Has your partner ever asked you to clarify what you mean when you say, “I’ll do that LATER”? If so, help has arrived in the form of a crack team of language experts. They’re lobbying the UK Parliament to eradicate words that cannot be accurately quantified. They argue that words like SOON, QUICKLY, VERY, MORE, and AWHILE, add little information that isn’t already known, and paint an inaccurate picture that is open to interpretation.
For example, if my wife asks me when I’m going to cut the grass and I say, “I’ll cut it later”, she only knows I will cut it, but not when. In my mind that could mean after meeting Bill and Terry for a beer this afternoon, or maybe even later in the week? If I’d said, “I’ll start immediately after the football ends on the TV”, at least we’d have a sound basis for the start of negotiations!
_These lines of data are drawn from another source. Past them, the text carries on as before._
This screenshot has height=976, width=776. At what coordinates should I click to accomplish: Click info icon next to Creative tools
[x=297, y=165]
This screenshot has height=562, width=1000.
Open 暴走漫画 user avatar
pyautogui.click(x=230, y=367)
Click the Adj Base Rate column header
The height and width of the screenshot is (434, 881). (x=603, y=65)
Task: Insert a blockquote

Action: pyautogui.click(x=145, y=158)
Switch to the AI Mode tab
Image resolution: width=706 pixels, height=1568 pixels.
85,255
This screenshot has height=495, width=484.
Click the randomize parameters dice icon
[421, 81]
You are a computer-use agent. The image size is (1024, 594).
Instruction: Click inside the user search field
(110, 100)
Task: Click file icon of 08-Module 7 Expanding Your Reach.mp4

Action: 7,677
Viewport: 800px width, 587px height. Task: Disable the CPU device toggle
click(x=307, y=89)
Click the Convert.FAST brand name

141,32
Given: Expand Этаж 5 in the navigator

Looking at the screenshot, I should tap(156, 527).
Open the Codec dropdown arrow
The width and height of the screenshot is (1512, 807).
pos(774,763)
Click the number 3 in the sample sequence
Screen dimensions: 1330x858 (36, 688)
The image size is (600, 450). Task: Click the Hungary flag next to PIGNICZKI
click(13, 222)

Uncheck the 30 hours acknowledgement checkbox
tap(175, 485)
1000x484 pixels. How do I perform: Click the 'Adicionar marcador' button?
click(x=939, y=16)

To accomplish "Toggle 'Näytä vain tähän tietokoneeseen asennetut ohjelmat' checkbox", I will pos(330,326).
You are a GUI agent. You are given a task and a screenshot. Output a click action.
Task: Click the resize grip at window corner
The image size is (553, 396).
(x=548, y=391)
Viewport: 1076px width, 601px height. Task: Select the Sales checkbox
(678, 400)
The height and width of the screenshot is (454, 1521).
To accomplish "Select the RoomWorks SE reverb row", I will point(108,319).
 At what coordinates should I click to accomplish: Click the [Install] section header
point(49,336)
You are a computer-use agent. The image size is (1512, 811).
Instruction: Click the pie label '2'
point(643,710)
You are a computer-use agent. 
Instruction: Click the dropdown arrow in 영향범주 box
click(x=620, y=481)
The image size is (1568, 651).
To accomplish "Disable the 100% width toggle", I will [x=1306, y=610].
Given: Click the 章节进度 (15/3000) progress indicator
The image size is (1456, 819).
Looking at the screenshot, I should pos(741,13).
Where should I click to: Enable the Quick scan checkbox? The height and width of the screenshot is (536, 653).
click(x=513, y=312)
Apart from restoring marital harmony, having to accurately quantify information has other uses. For example:
- Saying Montreal is REALLY cold in the winter is not only obvious to most of us, but inaccurate if you’re from Siberia.
- If I say, “I’ve a LOT of vinyl records”, just how many do I have, and it is “a lot” to you?”
- If a company announces it is CLOSE to releasing their new product”, you can tell their press release has been written by their Marketing team.
- If you’re asked if you can complete a task quickly, and you respond “Yes”, what are the expectations of both parties of when the task will be completed?
It’s a minefield. I just wish they’d start eradicating words and phrases like “24/7” and “dude” first.